Process and analyze data from experiments.
This class provides methods for loading, processing, and analyzing
experimental data. It handles various data formats and provides
utilities for common operations.
Parameters
----------
config : dict
Configuration dictionary
verbose : bool, optional
Enable verbose output (default: False)
Attributes
----------
data : np.ndarray
Currently loaded data
metadata : dict
Metadata for current data
Examples
--------
>>> processor = DataProcessor({'mode': 'fast'})
>>> processor.load_data('file.npy')
>>> result = processor.process()
"""
def __init__(self, config, verbose=False):
self.config = config
self.verbose = verbose
self.data = None
self.metadata = {}
def load_data(self, filename):
"""
Load data from file.
Parameters
----------
filename : str
Path to data file
Returns
-------
bool
True if loading was successful
"""
pass
Module Documentation#
Each module should have a docstring at the top describing its purpose:
"""
Atmospheric turbulence modeling
This module provides tools for modeling atmospheric turbulence in
adaptive optics systems.

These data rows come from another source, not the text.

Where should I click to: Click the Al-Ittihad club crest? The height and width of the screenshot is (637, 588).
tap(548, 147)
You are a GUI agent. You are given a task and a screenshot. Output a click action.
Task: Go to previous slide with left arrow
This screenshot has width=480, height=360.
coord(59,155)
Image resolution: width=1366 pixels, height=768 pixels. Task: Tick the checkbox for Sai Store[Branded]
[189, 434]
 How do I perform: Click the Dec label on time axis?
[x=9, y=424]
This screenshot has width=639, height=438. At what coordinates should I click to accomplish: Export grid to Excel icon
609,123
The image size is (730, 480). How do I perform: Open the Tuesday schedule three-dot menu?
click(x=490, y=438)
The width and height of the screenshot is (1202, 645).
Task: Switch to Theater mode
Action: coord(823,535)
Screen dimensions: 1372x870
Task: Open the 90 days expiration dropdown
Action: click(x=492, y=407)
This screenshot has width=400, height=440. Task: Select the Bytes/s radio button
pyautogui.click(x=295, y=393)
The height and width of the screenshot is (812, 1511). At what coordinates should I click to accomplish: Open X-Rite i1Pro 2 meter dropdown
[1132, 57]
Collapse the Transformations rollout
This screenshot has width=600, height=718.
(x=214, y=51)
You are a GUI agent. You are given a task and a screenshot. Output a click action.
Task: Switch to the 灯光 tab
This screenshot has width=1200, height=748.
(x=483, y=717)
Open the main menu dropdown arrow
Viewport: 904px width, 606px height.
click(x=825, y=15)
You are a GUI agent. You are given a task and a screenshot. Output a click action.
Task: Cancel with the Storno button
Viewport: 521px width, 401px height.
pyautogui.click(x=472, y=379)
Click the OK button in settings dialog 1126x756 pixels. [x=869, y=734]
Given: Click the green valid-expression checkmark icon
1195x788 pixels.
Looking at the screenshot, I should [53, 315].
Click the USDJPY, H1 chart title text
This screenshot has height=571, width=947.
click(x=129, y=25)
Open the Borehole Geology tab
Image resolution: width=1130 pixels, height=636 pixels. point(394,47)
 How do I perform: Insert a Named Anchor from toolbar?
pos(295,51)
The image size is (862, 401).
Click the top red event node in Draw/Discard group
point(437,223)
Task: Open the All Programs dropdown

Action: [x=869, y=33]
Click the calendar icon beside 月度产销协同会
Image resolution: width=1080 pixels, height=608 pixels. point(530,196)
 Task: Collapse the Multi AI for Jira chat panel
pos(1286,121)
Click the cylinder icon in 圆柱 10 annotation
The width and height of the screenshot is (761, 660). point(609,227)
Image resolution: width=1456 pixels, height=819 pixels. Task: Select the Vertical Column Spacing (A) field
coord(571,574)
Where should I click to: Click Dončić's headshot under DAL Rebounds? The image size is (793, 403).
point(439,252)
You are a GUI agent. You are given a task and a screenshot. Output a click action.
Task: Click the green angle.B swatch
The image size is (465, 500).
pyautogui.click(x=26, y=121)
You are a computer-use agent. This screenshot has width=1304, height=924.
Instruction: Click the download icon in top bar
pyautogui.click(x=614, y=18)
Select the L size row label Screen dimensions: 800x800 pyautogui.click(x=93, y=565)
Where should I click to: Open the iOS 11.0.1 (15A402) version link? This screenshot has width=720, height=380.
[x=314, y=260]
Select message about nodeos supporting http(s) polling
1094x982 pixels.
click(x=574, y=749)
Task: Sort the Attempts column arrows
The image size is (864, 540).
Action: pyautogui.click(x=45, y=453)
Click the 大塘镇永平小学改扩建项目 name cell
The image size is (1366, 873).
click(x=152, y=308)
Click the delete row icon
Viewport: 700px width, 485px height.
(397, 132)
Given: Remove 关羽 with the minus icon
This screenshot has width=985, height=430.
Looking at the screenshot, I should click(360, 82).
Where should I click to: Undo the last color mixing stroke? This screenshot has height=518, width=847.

It includes functions for computing
von Karman power spectral densities, generating phase screens,
and analyzing turbulence profiles.
Main classes:
* VonKarmanPsd - von Karman PSD calculator
* PhaseScreenGenerator - turbulent phase screen generation
* Cn2Profile - atmospheric Cn2 profile representation
Examples
--------
>>> from arte.atmo import VonKarmanPsd
>>> psd = VonKarmanPsd(r0=0.15, L0=25)
>>> spectrum = psd.spatial_psd(freq_vector)
"""
import numpy as np
# ... rest of module
Adding New Modules to Documentation#
When adding a new module, create a corresponding .rst file in docs/:
Create
docs/mymodule.rstAdd it to the toctree in
docs/index.rstUse this template:
My Module (`arte.mymodule`)
===========================
Introduction
------------
Brief description of what this module does.
Submodules
----------
submodule1 module
-----------------
.. automodule:: arte.mymodule.submodule1
:members:
:undoc-members:
:show-inheritance:
Testing Documentation#
Always test documentation builds locally before pushing:
cd docs
make clean
make html
Fix any errors or warnings that appear. View the result in your browser:
open _build/html/index.html
Jupyter Notebooks as Tutorials#
Tutorials should be Jupyter notebooks placed in docs/notebook/.
They will be automatically rendered in the documentation via nbsphinx.
Requirements for tutorial notebooks:
Clear title and introduction
Executable cells (should run without errors)
Narrative text explaining what’s happening
Clean output (run all cells before committing)
Minimal dependencies
Add notebooks to docs/tutorial.rst to include them in the documentation.